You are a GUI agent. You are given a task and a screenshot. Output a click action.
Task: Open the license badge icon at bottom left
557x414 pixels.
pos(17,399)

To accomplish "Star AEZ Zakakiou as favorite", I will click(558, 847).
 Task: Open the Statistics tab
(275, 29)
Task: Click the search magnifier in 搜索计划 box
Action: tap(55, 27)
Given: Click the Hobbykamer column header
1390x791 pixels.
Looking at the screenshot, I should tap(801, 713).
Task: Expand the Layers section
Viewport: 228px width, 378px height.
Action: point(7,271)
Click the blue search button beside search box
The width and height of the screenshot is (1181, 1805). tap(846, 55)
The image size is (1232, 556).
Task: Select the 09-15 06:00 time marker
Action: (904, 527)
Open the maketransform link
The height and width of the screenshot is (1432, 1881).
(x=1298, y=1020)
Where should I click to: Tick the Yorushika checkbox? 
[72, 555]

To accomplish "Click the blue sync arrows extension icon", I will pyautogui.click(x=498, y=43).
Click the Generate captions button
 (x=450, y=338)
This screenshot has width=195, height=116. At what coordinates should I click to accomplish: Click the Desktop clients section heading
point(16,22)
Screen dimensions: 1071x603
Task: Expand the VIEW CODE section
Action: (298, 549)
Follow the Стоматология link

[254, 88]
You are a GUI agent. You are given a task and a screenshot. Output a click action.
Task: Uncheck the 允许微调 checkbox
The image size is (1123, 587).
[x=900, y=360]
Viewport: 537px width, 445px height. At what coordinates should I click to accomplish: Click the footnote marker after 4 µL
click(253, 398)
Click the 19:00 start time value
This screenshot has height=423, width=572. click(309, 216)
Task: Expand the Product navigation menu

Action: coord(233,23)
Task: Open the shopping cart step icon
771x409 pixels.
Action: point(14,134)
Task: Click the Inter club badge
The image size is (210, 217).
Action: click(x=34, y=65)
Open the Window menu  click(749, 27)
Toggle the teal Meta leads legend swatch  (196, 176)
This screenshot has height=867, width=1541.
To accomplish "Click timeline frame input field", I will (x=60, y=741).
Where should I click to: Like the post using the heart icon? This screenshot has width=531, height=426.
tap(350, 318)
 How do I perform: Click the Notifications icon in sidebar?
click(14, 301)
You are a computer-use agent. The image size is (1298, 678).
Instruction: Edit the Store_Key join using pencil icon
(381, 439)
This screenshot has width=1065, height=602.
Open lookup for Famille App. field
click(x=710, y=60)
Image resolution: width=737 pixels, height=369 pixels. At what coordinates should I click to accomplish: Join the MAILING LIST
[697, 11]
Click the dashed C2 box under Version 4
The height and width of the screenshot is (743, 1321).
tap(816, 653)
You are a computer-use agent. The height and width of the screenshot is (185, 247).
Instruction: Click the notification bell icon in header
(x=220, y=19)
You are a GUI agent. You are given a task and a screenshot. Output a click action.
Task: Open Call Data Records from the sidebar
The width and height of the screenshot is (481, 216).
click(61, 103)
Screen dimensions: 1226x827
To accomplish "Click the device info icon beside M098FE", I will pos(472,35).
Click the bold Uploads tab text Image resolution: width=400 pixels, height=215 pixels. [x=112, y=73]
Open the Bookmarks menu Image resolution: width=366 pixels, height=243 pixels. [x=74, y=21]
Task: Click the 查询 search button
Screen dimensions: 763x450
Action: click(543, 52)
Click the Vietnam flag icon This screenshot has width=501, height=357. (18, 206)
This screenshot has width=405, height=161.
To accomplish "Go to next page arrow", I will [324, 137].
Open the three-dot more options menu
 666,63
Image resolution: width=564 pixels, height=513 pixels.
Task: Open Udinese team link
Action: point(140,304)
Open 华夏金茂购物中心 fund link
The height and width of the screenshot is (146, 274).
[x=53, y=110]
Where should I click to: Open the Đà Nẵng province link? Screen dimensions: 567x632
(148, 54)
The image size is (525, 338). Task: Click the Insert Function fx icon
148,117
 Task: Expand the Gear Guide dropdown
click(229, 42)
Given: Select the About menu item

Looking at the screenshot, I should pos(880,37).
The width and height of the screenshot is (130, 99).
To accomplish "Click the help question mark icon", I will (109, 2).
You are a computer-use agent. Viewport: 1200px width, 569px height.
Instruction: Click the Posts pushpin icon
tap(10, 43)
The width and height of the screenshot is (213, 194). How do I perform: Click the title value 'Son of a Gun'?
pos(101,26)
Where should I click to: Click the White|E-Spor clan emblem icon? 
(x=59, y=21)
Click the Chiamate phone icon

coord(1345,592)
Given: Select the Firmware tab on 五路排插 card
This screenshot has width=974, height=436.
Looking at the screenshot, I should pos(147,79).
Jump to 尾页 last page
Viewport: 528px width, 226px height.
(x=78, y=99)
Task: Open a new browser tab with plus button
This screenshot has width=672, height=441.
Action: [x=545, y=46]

•••••

Work task: Please repeat each line from the one with "Task: Expand the Gear Guide dropdown" through the last line of the data above, and add nothing.

Final answer:
 Task: Expand the Gear Guide dropdown
click(229, 42)
Given: Select the About menu item

Looking at the screenshot, I should pos(880,37).
The width and height of the screenshot is (130, 99).
To accomplish "Click the help question mark icon", I will (109, 2).
You are a computer-use agent. Viewport: 1200px width, 569px height.
Instruction: Click the Posts pushpin icon
tap(10, 43)
The width and height of the screenshot is (213, 194). How do I perform: Click the title value 'Son of a Gun'?
pos(101,26)
Where should I click to: Click the White|E-Spor clan emblem icon? 
(x=59, y=21)
Click the Chiamate phone icon

coord(1345,592)
Given: Select the Firmware tab on 五路排插 card
This screenshot has width=974, height=436.
Looking at the screenshot, I should pos(147,79).
Jump to 尾页 last page
Viewport: 528px width, 226px height.
(x=78, y=99)
Task: Open a new browser tab with plus button
This screenshot has width=672, height=441.
Action: [x=545, y=46]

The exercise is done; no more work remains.